Quizá la mejor minifalda que
recuerda haber visto el mundo, con un par de piernas de esas que te las guardas
para poder decir, de viejo, que allí se te quedaron los ojos, ordenaba en sus
estanterías los discos que los del hampa de moteros del turno de tarde se afanaban
en dejar tirados por cualquier parte.
Yo sólo tenía edad de mirar pero el
riesgo lo lleva uno en la sangre. Y me vine arriba. Ya dentro, empecé a enredar
mientras varios de aquellos fulanos cruzaban esa resignada sonrisa de haber
pasado por esos tiempos en los que todo son pretensiones, y a la de la
minifalda, que no tenía pinta de ser madre de nadie, creo que le entraron
ganas.
Y aquella epidemia de la que se habían
contagiado todas las bandas por tener un nombre y canciones en ese habla con el
que nunca he llegado a tener buen feeling.
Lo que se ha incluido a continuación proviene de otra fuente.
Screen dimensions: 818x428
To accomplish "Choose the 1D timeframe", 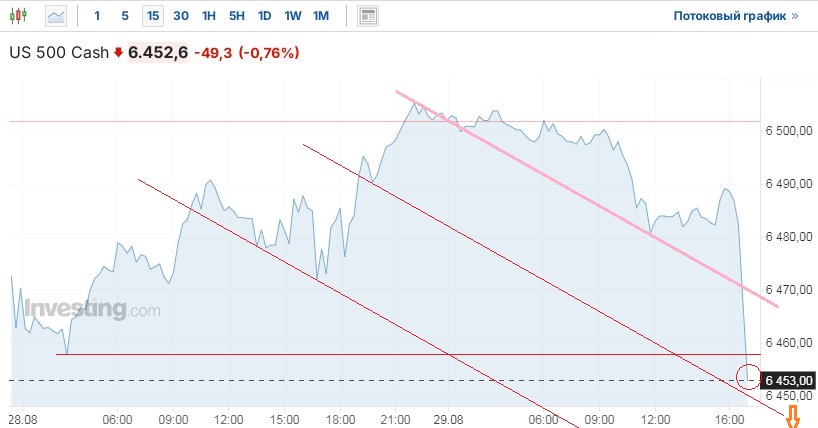I will tap(264, 16).
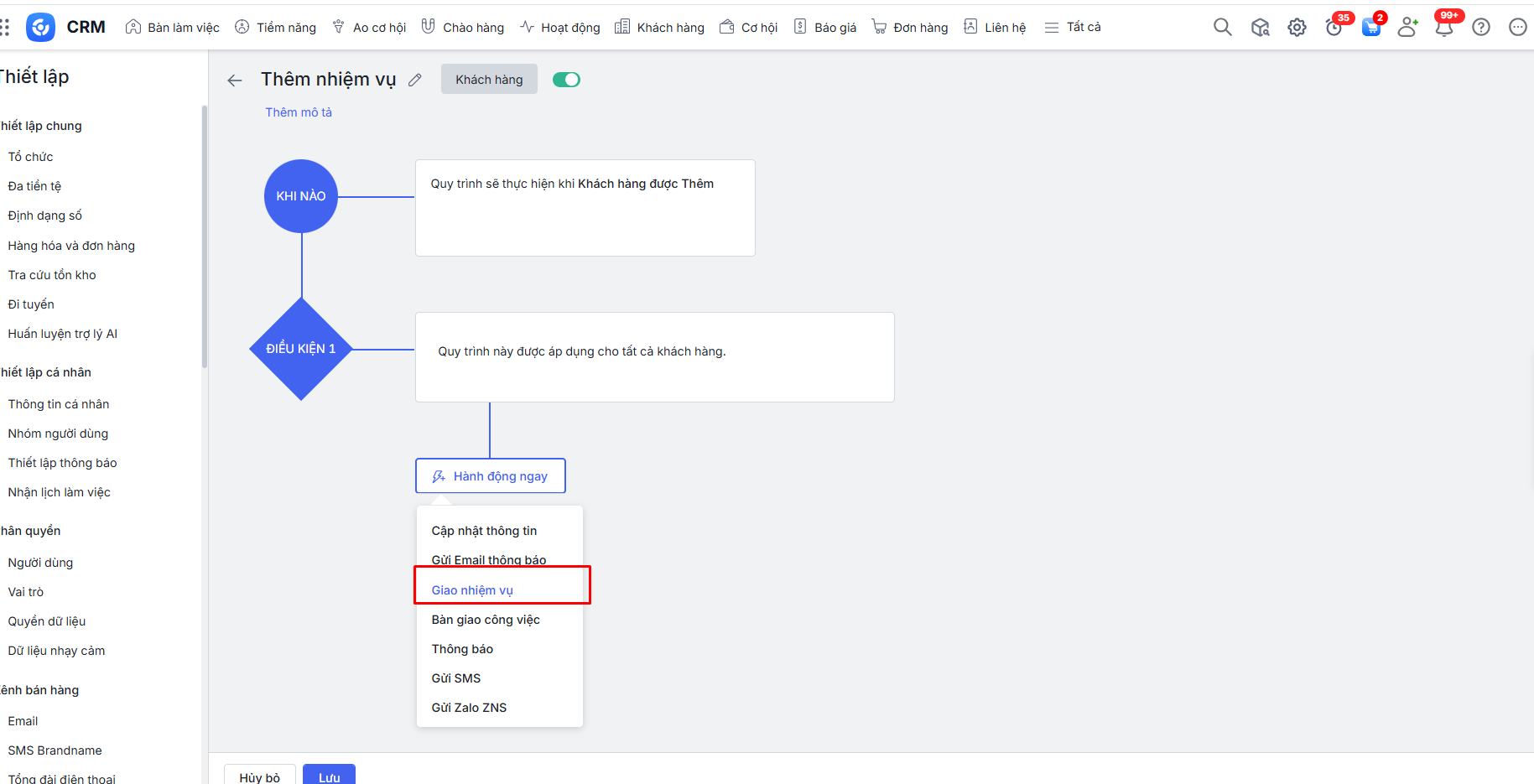Open the help question mark icon

tap(1481, 28)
Ahora soy un hombre de mundo, y aparte del mío me relaciono bastante bien en
otros muchos idiomas: argentino, chileno, uruguayo, peruano… Pero bueno, no me he
puesto con esto para fardar.
Allí no había nada de lo que me
habían enseñado en casa: Adamo, los Sirex, y para Nochebuena Peret. O sea que me
la jugué a la portada más chula. Cualquier cosa por lanzarme a algún abismo con
la de la minifalda, que también trajinaba la caja.
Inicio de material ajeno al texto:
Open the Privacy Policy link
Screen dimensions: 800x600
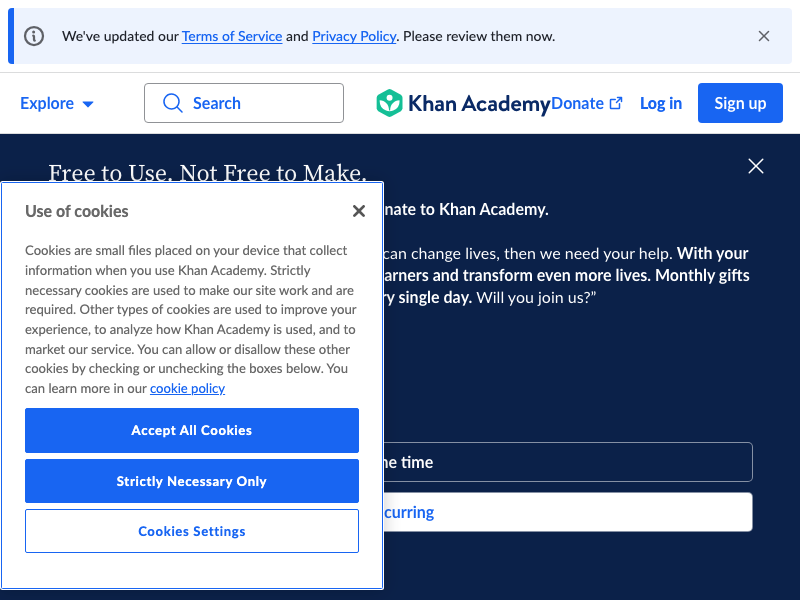click(x=354, y=36)
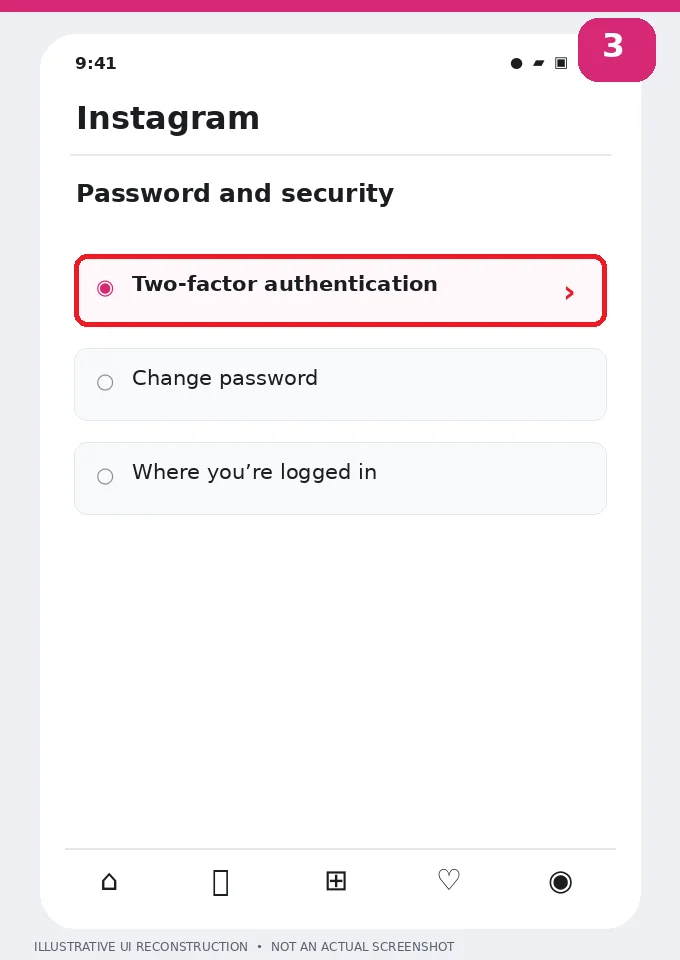This screenshot has height=960, width=680.
Task: Click the Password and security heading
Action: (x=235, y=193)
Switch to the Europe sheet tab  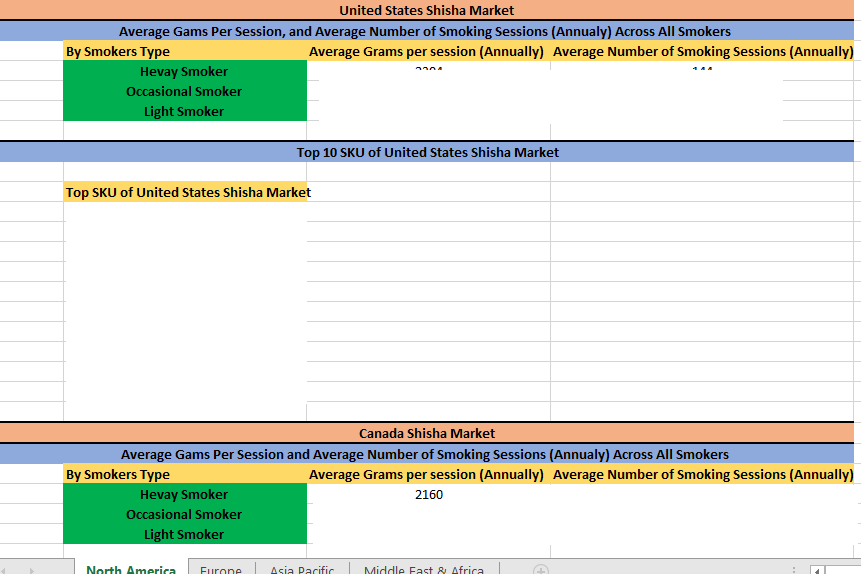coord(221,570)
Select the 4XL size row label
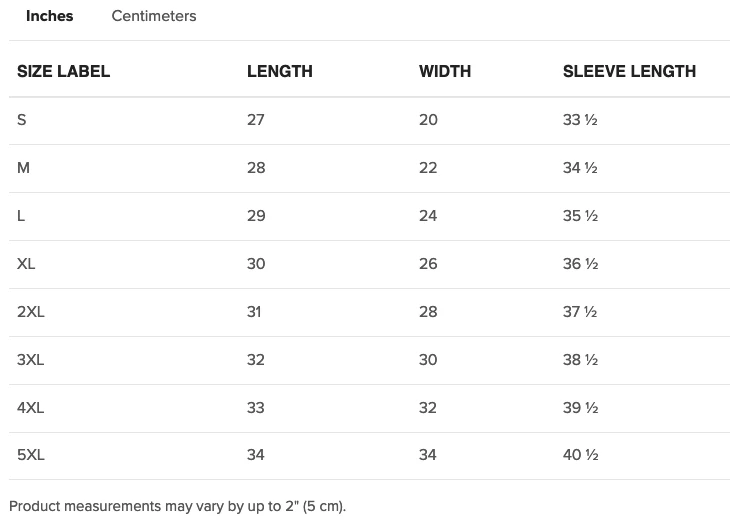 coord(31,407)
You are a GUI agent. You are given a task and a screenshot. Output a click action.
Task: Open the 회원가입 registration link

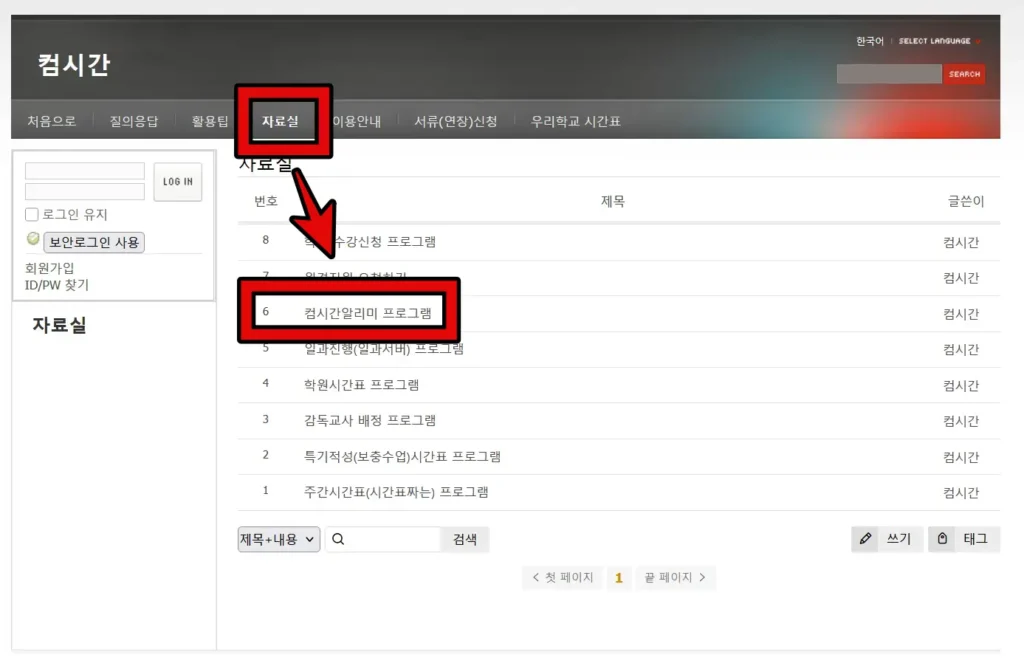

Algo me comentó ella mientras me
cobraba el disco y yo iba de monumentos, pero ahora ya no estoy para recordar
voces; y todavía hoy me entran ganas de ahogarme en el inodoro, cuando veo el elepé,
por no haberme quedado a vivir en aquel momento. Pero la vida tiene el capricho
de hacer regalos a destiempo.
Podría acabar la historia en modo
hidalgo y decir que, ese, mi primer disco, me dejó atrapado por aquella quimera.
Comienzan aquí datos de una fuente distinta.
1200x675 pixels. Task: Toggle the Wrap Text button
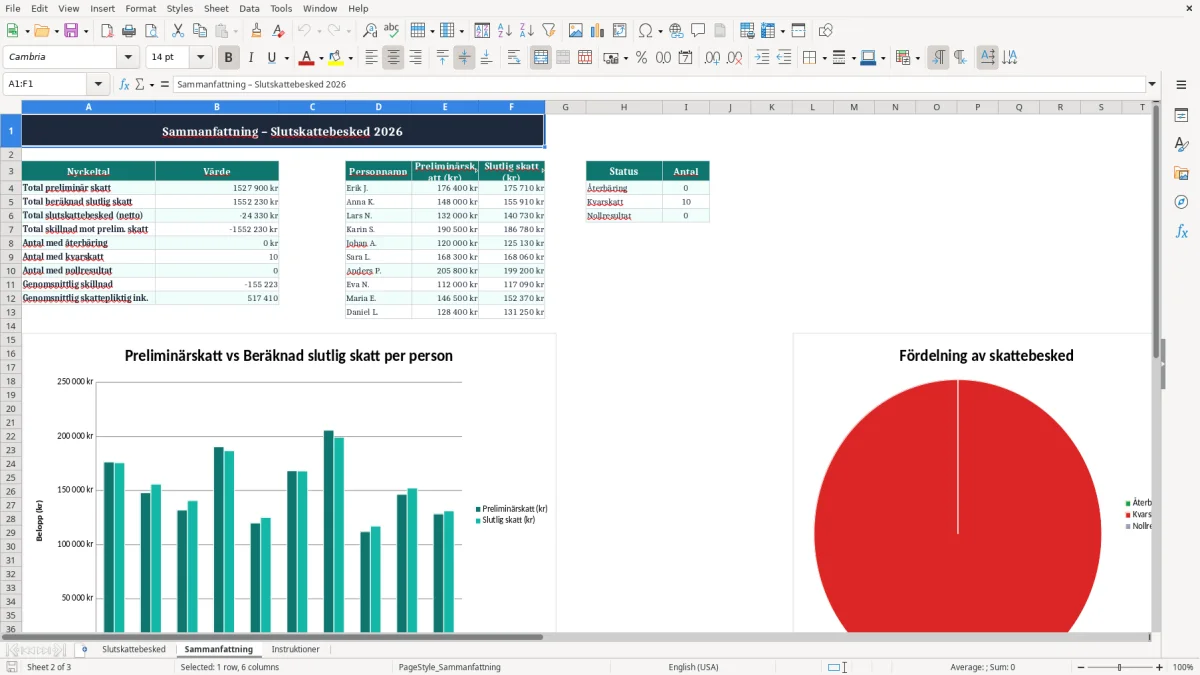pos(514,58)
Mentiría. Al igual que muchos otros de Elton John los disfruté, incluso en los
buenos tiempos, con mi hermano de corazón. Pero precisamente ese, que lo compré
por una minifalda, cuando lo escucho aún hoy, sé que se cruzó en mi camino para
estar en los momentos jodidos. Porque son muchos los barrancos y todos
necesitamos a un Capitán Fantástico y no es al que mejor le suena la banda ni
el que la tiene más grande, incluso la moto. Cada vez que la aguja pincha el
surco yo cierro los ojos, y piernas para dejar allí un rato enredada la memoria
hay muchas pero tipos como él no. Entonces veo todas las ocasiones en las que
me he salvado de un naufragio por poder contar con el mejor hermano, aunque lo
tenga que compartir con otros, porque también es el mejor amigo de muchos, el
mejor marido y el mejor padre.
Lástima no saber por dónde anda la
de la minifalda para que mi hermano le eche un vistazo y de paso darle las
gracias.
Oscar da Cunha
11 de junio de
2019
"Ahora reconozco que haber ido de hermoso por la vida es un error, aunque quizá ya sea tarde" no, nunca es tarde para reconocer lo que de verdad importa, lo que siempre será hermoso porque lo otro pasa.Nunca la lealtad de una amistad como la de ese hermano que deseo te siga salvando de naufragios ¡ Cuídalo !
ResponderEliminarEn cuanto a "La minifalda" me gusta la tuya de hoy, refleja aquel tuitero que conocí y cuyos irónicos devaneos literarios me engancharon. Gracias por compartir.